Tucker Carlson loses it in an accidentally revealing rant comparing an Asian-American Senator to the KKK

Tucker Carlson loses it in an accidentally revealing rant comparing an Asian-American Senator to the KKK
Fox News // Tucker Carlson

In his Fox News show Wednesday night, Tucker Carlson sounded off against Illinois Sen. Tammy Duckworth — like so many of his targets, a Democratic woman of color. But his criticism on Wednesday was particularly severe, comparing her to former West Virginia Sen. Robert Byrd, who was a member of the KKK.

"Robert Byrd was the Tammy Duckworth of his day," Carlson said. "Byrd was working for as a recruiter for the Ku Klux Klan, which was very much the Yale University of its time — the source of so much poison in society."

Carlson was upset about Duckworth's recent stand against the Biden administration. Along with Hawaii Democrat Sen. Mazie Hirono, Duckworth, who was born in Thailand, threatened to vote against Biden's white nominees for federal positions until the president included more Asian American nominees. Though President Biden selected a vice presidential running mate of Indian descent, and Katherine Tai, whose parents immigrated from Taiwan, is serving as U.S. trade representative, no one running any of the 15 Cabinet-level agencies is Asian-American. Duckworth and Hirono eventually backed down from their veto threat when the White House agreed to appoint a senior Asian American and Pacific Islander liaison and to work further on the issue.

But for someone like Carlson, the entire demand was unfathomable. He was outraged, drawing a comparison between Duckworth's demands and Sen. Byrd's opposition to people of color working in FDR's administration.

This argument fits nicely in a larger narrative Carlson likes to tell his viewers. His program is consistently devoted to the message that white people are under threat and that they are the true victims of discrimination now — a reversal of the old order.

But there's a huge, obvious flaw in Carlson's argument, and the flaw comes from a concept Carlson likes to ignore: white supremacy.

What makes Byrd such a horrific figure in American history is not simply that he cared about race. His ideology was built around supporting and maintaining a system of white supremacy in politics and society. When he fought to keep African Americans out of the administration, he was working to preserve the power of the existing white ruling class over an oppressed minority.

Despite Carlson's claims, this doesn't have anything to do with Duckworth's position. In fact, her goals were precisely the opposite of Byrd's. Whatever you think of her particular tactics or arguments in the case, her goal was representation and inclusion — not racial supremacy. Though Carlson argued she was discriminating against white nominees, this is absurd on its face. Biden has selected many white nominees for his Cabinet, and Duckworth has voted for every single one of them.

She's not fighting to keep white people out of the Cabinet, and has no interest in doing so. She's done the opposite: cast votes to include white people in the Cabinet.

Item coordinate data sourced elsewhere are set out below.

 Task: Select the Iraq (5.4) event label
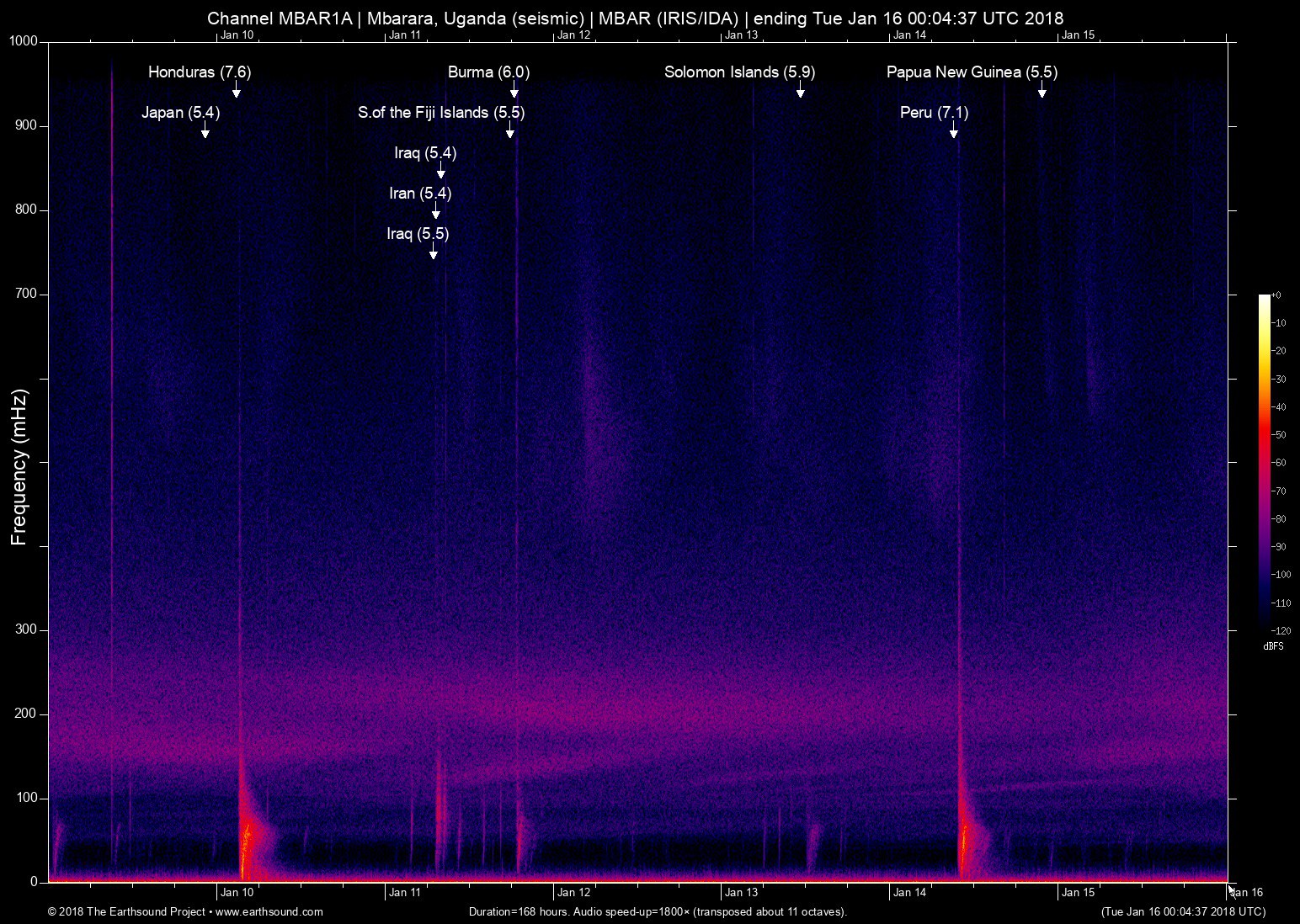point(425,153)
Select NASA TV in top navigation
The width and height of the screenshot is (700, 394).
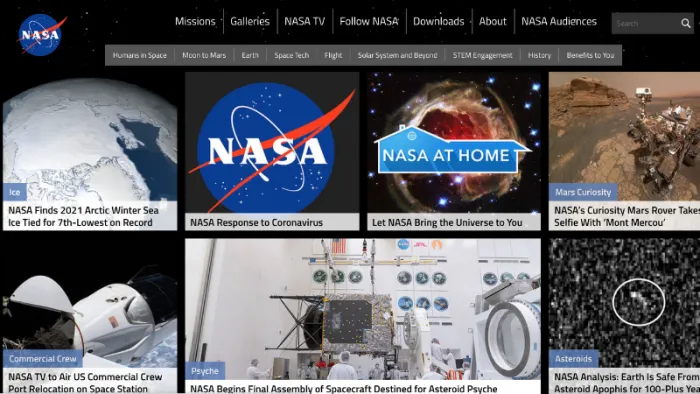point(304,21)
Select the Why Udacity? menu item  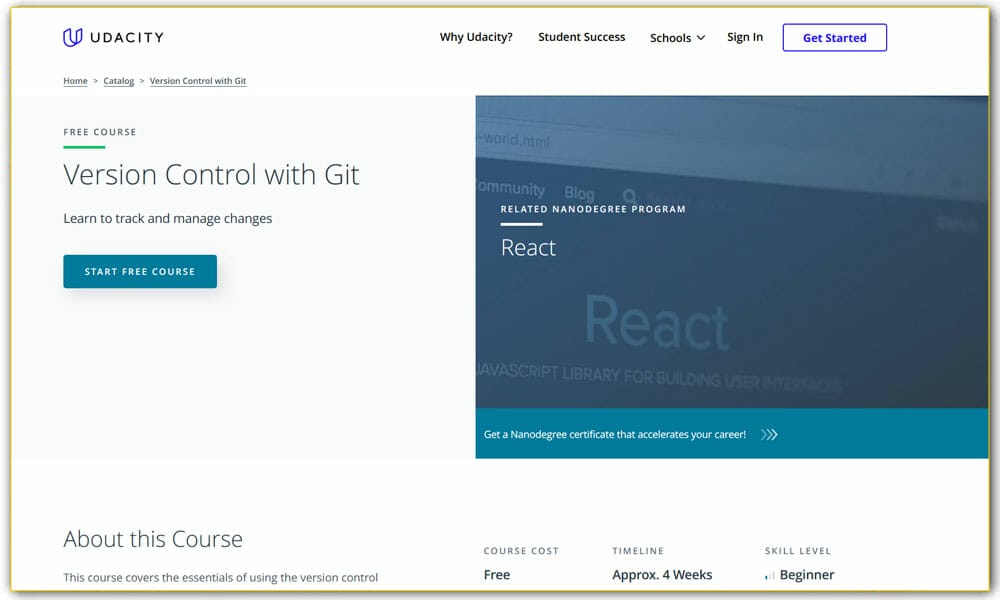point(476,37)
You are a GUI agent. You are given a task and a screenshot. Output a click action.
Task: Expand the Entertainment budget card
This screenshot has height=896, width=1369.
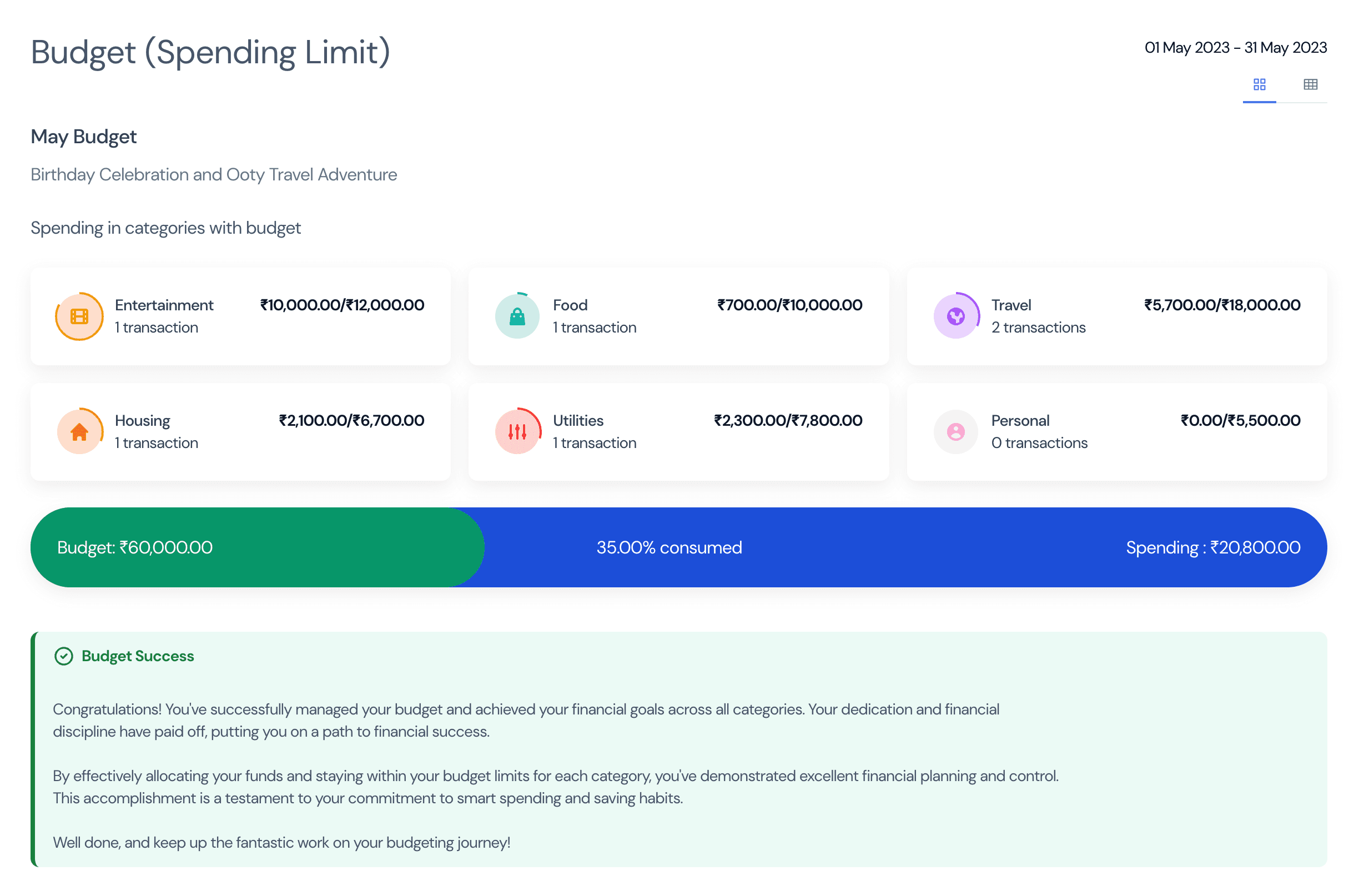click(x=240, y=316)
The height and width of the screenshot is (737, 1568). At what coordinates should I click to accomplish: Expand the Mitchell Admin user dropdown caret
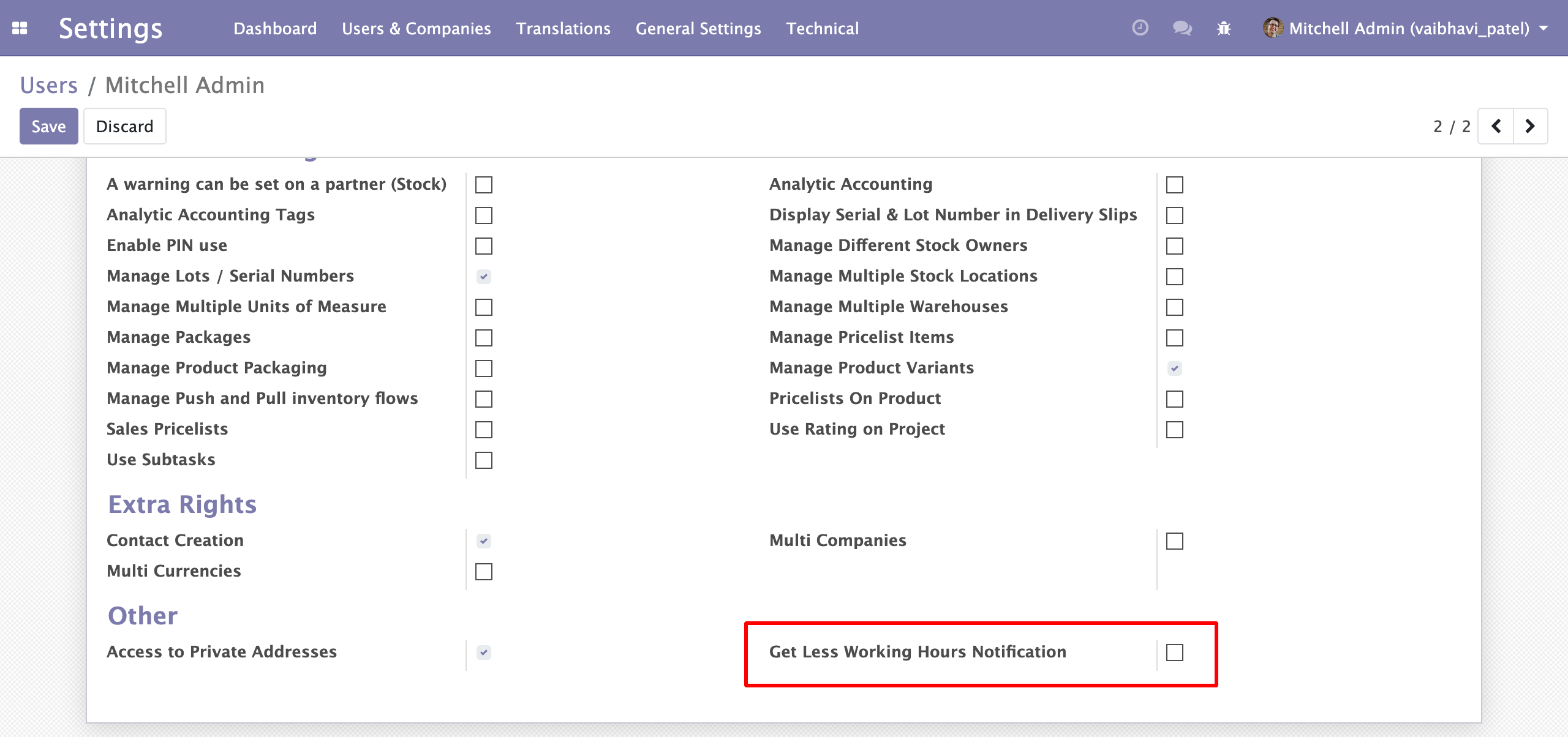1544,28
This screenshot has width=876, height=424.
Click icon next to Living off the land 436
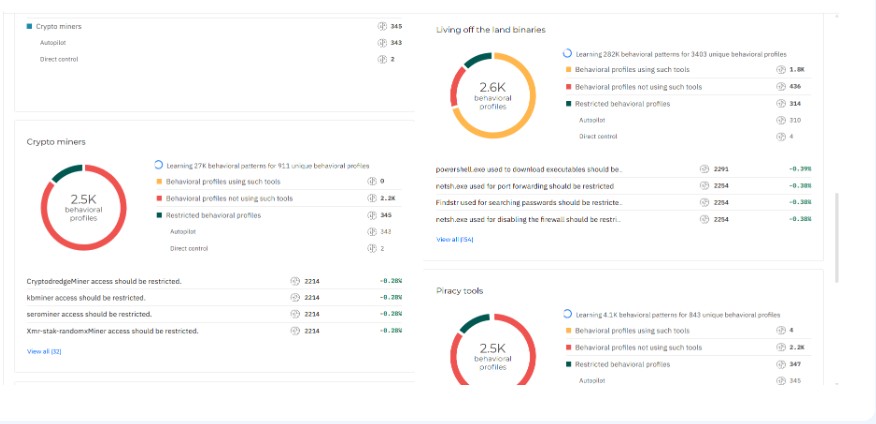tap(781, 87)
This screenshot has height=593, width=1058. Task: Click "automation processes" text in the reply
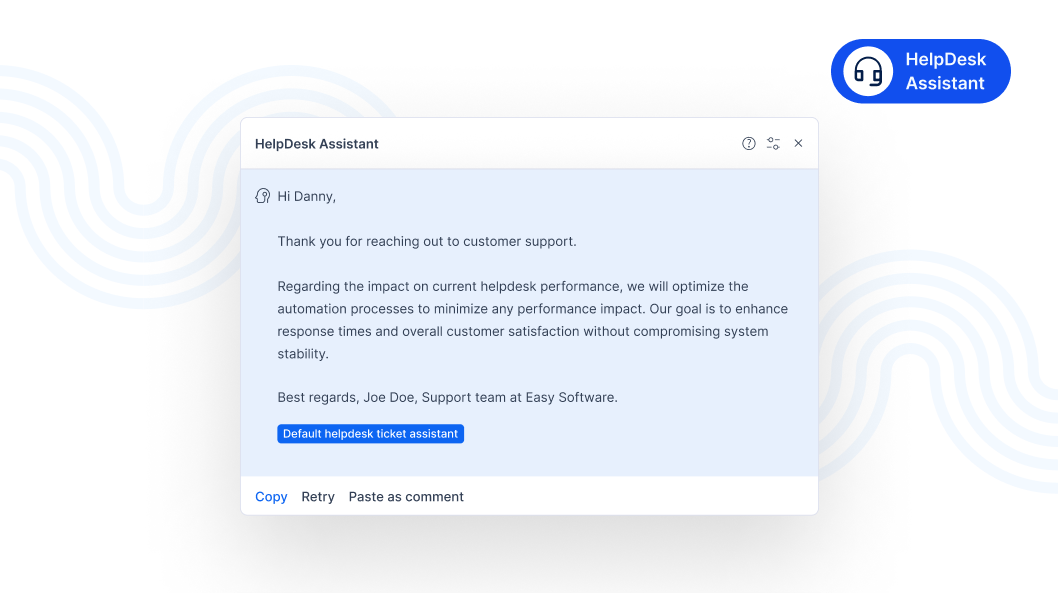[344, 309]
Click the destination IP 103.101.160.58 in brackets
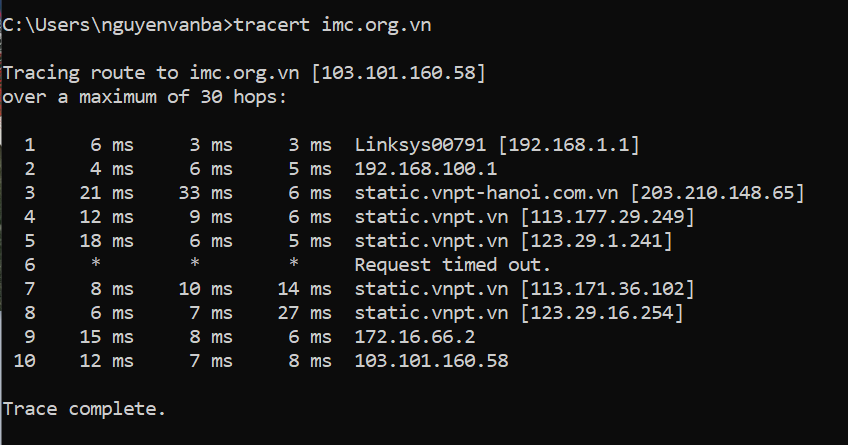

But her demand is simply that Asian American and Pacific Islander people get included, too. Her veto threat of white nominees isn't about targeting those nominees, but it's using the only power she has to gain concessions from the administration while avoiding standing in the way of nominees who are contributing to the administration's diversity. This is a position in opposition to white supremacy, but it doesn't replace it with Asian supremacy — it just replaces it with an inclusive power structure. Byrd would've hated it. And it's little surprise that Tucker Carlson hates it too.